**Stored records:**
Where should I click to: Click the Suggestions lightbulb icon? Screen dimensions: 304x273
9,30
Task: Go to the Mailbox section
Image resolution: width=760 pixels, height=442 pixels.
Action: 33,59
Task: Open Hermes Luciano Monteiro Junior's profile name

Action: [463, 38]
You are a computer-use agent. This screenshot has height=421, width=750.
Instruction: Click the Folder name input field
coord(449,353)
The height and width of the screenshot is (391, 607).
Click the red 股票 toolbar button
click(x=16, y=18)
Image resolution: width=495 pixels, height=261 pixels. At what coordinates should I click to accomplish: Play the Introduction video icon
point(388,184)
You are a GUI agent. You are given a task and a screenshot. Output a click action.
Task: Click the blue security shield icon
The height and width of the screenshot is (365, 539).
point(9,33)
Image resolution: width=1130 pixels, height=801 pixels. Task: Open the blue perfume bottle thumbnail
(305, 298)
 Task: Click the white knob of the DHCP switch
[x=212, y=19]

**Task to complete:** Output the line containing "Instruction: Click the" and all lines after it to the end of the records, exactly as given.

**Solved exercise:**
Instruction: Click the Folder name input field
coord(449,353)
The height and width of the screenshot is (391, 607).
Click the red 股票 toolbar button
click(x=16, y=18)
Image resolution: width=495 pixels, height=261 pixels. At what coordinates should I click to accomplish: Play the Introduction video icon
point(388,184)
You are a GUI agent. You are given a task and a screenshot. Output a click action.
Task: Click the blue security shield icon
The height and width of the screenshot is (365, 539).
point(9,33)
Image resolution: width=1130 pixels, height=801 pixels. Task: Open the blue perfume bottle thumbnail
(305, 298)
 Task: Click the white knob of the DHCP switch
[x=212, y=19]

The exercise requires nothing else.